Hard water can corrode appliances, cause dry skin and hair problems, and leave behind stains on the laundry and sinks. For this reason, water softeners are installed to remove minerals and soften the hard water.
Is soft water safe for consumption though? In short, yes.
Let’s go over drinking softened water side effects, drawbacks, benefits, and more.
How to Tell Whether Water Is Hard or Soft
Characteristics of hard water:
- Soap scum: If you feel a thin film on your hand after washing it with soap and water, the water coming from your tap is hard. This happens when the calcium in the water reacts with the soap. To remove the scum, you may have to wash your hands for longer.
- Spots: Do you have stains and spots on your crockery or silverware when they are washed? These stains are calcium carbonate deposits. Also, hard water tends to leave behind stains on clothing as they come out of the wash.
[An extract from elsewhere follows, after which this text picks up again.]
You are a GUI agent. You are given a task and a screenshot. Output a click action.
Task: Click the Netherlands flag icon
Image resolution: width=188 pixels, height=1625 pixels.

These clothes get worn out faster due to the hardness in water content.
- Low water pressure: The ion deposits from hard water can deposit inside the pipes, leading to lower water pressure and less space inside the pipelines.
Characteristics of soft water:
- Generates a healthy soap lather on hands, clothes, and utensils while washing.
- Leaves hair and skin clean and soft, not dry.
- The water pressure in your pipes is good with no damage done to the plumbing lines.
- There will be no stains and mineral deposits on clothes, sinks, utensils, and other items when they are washed with soft water.
- Due to the sodium levels, you might find the taste of the water is a little different. In many cases, however, the sodium taste is negligible.
How Much Sodium Is In Softened Water?
In a water softener, the calcium and magnesium minerals are swapped in equal proportion with the sodium ions. So, the greater the water hardness, the greater the amount of sodium content needed to make the water soft. If your tap water or drinking water is very hard, your salt-based water softener has to do more work to soften the water.
In other words, the sodium levels in water largely depend on the water’s hardness level initially. For the same reason, the amount of sodium in softened water sometimes reaches the borderline limit.
The level of sodium in softened water increases by approximately 8 milligrams per liter (mg/L) for each grain of mineral ions eradicated from the water. For example, in Arizona, the tap water level usually falls between 12 and 17 grains per gallon.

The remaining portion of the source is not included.